(Saved data entries)
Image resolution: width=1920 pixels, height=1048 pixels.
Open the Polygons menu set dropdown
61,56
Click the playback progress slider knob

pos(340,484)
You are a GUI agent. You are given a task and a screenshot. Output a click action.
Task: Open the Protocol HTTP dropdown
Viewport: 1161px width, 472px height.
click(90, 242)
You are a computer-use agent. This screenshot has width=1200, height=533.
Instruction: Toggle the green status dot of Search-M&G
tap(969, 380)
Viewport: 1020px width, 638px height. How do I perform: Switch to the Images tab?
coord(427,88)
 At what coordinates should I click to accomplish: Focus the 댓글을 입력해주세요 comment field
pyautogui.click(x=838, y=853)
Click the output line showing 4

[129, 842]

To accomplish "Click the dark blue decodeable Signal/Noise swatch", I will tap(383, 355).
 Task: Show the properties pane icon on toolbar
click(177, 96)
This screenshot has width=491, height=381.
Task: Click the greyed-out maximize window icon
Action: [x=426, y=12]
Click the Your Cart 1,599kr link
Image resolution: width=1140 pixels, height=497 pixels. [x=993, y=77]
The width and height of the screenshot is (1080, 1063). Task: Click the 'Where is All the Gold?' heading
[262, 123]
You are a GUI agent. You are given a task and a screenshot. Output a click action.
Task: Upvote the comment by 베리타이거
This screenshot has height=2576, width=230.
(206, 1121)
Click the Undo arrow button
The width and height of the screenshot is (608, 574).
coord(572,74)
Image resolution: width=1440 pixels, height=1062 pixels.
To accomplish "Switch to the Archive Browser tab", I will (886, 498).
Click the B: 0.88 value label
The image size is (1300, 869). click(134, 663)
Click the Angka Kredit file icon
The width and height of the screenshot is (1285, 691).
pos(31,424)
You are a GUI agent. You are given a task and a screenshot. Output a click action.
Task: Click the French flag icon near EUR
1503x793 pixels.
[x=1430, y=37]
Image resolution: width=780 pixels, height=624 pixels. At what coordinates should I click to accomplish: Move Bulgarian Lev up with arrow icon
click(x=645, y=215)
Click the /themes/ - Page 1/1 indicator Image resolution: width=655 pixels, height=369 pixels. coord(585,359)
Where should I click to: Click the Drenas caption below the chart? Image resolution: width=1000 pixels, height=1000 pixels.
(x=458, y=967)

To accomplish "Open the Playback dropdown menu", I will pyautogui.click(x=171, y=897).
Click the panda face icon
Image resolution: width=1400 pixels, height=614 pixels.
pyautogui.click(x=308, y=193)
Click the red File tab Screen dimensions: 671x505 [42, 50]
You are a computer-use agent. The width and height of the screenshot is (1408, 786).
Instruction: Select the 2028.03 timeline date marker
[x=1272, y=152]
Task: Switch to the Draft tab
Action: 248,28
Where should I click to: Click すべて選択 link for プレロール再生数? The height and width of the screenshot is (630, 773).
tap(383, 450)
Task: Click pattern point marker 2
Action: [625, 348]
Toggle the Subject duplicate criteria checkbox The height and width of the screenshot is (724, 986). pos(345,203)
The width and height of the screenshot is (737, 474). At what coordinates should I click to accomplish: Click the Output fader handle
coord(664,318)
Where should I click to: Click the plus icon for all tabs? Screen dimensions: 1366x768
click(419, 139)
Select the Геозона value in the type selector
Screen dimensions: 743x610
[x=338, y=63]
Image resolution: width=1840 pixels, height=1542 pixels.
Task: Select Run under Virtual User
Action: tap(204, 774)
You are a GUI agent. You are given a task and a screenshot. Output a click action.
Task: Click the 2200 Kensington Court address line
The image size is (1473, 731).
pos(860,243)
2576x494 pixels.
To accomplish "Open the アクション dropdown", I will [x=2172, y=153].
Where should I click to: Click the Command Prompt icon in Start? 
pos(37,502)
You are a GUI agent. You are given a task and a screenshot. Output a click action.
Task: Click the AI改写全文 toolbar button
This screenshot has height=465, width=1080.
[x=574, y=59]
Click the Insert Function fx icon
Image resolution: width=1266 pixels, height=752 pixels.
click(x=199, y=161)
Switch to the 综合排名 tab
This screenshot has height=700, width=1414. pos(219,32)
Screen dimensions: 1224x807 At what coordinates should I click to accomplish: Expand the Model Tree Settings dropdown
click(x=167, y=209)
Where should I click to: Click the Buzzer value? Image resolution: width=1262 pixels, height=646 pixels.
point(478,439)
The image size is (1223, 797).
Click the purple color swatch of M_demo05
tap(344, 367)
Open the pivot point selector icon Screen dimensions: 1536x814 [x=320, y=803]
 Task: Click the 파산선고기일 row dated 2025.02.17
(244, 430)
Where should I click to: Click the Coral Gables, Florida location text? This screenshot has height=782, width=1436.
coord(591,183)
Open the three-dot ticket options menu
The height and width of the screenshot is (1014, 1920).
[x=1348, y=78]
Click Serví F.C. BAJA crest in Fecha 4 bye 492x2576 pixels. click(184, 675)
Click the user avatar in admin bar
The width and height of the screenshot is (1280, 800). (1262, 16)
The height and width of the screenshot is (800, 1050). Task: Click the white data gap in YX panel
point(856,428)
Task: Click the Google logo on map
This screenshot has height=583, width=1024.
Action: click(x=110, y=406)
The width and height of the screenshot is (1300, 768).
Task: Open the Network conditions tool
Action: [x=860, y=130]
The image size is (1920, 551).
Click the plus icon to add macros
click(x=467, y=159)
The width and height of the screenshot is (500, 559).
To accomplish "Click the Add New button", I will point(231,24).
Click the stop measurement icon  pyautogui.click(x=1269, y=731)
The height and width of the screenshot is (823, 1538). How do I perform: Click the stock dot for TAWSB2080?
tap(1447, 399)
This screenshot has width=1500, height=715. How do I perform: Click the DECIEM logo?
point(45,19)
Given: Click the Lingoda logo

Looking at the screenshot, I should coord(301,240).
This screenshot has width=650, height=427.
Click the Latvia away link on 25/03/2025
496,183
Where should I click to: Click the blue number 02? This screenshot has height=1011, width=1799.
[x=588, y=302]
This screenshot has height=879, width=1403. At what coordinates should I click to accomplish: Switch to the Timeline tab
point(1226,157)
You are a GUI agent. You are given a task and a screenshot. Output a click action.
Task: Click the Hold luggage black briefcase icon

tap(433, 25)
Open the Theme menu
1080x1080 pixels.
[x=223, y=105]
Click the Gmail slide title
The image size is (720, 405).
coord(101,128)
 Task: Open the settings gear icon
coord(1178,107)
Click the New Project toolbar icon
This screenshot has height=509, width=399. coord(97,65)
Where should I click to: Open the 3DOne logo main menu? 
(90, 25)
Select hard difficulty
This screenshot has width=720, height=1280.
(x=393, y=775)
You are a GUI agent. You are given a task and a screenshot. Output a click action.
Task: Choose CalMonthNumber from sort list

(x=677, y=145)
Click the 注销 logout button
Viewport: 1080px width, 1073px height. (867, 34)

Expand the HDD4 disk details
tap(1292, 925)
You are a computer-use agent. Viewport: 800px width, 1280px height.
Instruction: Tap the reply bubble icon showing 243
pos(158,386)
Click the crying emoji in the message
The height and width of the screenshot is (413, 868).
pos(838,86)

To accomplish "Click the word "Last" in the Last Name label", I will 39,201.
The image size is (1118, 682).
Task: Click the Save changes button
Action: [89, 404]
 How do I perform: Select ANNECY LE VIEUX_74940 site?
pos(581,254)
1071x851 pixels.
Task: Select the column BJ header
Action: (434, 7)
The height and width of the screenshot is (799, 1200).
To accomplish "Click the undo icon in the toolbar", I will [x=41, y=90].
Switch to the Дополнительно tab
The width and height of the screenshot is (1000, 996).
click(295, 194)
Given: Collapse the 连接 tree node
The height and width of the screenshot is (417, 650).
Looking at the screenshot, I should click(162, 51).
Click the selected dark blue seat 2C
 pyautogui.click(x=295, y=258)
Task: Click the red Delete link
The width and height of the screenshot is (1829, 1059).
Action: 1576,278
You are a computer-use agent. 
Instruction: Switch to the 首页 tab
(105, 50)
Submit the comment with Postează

> _Directions for this task_: Show every line of the entries above where the word "selector" occurs.

> _Written reply_:
Select the Геозона value in the type selector
Open the pivot point selector icon Screen dimensions: 1536x814 [x=320, y=803]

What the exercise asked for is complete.